4.        Dimensi Pengetahuan (Religious Knowledge). Mencakup tingkat pengetahuan, penghafalan, serta pengetahuan seseorang mengenai ajaran agamanya, berikut usaha yang dilakukan untuk memperolehnya.
5.        Dimensi Konsekuensial (Religious Effect). Mencakup sejauh mana perilaku seseorang sehari-hari dan dalam kehidupan sosial dilandasi oleh agamanya. Dalam islam, dimensi ini dapat disamakan dengan akhlak atau kesalehan sosial.
Seorang individu bisa memiliki tingkat yang tinggi dalam satu dimensi, namun memiliki tingkatan yang rendah dalam dimensi lain. Misalnya, seseorang bisa jadi rajin beribadah (tinggi dalam dimensi ibadah-nya), namun sombong dan tidak suka bersedekah (rendah dalam dimensi konsekuensial). Bisa juga ada orang lain yang sangat menguasai pengetahuan tentang agama (tinggi dalam dimensi pengetahuan), namun hal itu justru membuat dia meragukan Tuhan (rendah dalam dimensi keyakinan). Dan masih banyak contoh lainnya.

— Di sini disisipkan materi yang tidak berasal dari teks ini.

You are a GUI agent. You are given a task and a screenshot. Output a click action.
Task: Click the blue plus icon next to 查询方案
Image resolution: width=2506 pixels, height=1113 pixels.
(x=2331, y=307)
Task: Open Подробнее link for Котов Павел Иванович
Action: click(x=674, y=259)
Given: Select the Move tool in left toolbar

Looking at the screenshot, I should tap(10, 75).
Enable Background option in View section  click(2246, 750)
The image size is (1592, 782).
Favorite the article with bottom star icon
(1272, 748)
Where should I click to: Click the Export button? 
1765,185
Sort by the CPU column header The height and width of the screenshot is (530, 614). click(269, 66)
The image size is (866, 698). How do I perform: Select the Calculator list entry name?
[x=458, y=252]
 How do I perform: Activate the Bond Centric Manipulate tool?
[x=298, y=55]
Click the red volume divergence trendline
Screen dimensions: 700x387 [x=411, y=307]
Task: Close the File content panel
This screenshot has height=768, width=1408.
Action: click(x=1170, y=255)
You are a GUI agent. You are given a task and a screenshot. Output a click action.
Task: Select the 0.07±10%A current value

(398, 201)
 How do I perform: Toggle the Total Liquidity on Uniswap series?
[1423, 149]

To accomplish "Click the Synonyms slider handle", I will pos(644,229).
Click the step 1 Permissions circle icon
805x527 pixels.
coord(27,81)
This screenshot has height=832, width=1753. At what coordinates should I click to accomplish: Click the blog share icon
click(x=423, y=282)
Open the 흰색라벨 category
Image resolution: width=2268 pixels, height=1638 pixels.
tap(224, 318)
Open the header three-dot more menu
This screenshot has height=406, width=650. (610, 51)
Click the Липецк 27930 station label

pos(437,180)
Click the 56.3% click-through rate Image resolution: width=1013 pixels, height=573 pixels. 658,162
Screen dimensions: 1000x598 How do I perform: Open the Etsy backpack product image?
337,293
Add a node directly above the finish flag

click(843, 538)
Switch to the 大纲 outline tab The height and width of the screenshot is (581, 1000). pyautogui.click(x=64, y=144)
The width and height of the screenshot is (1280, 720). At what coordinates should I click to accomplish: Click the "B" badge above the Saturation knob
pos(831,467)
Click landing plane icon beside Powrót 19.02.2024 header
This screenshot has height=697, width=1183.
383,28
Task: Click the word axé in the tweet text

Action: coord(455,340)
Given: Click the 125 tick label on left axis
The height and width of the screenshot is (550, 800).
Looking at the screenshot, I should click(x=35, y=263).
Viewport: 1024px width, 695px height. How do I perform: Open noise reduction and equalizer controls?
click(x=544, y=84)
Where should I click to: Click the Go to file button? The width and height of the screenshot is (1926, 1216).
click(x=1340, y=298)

Berdasarkan konsep tersebut, maka yang dapat disebut sebagai orang yang ‘relijius’ (atau versi saya, orang yang ‘baik’) adalah orang yang memenuhi lima dimensi di atas. Apabila salah satu saja dari kelima dimensi di atas tidak dimiliki oleh orang yang bersangkutan, maka dia tidak dapat dibilang ‘relijius’ atau ‘baik’.
Jadi, sebenarnya, orang yang tidak taat beragama namun baik hati, dengan orang yang taat beragama namun sedikit munafik, itu statusnya sama. Tidak ada yang lebih rendah atau lebih tinggi. Dan kurang bijak juga untuk memandang negatif keduanya, karena bagaimanapun untuk menjadi orang yang betul-betul relijius itu sulit (saya pribadi pun merasa belum bisa seperti itu).
Menjadi manusia yang sempurna itu mustahil, akan tetapi setidaknya kita sebagai manusia berupaya memenuhi kelima dimensi di atas walaupun mungkin masih dalam taraf yang rendah. Tapi setidaknya, melalui pemahaman tentang religiusitas ini (bisa Anda baca-baca lagi dari berbagai sumber), di satu sisi kita tidak mudah untuk men-judge orang lain buruk, dan di sisi lain kita tetap meyakini bahwa yang namanya Agama itu Penting.




referensi :
Ancok, D. & Suroso, F.N. (2004). Psikologi islami. Yogyakarta:Pustaka Pelajar.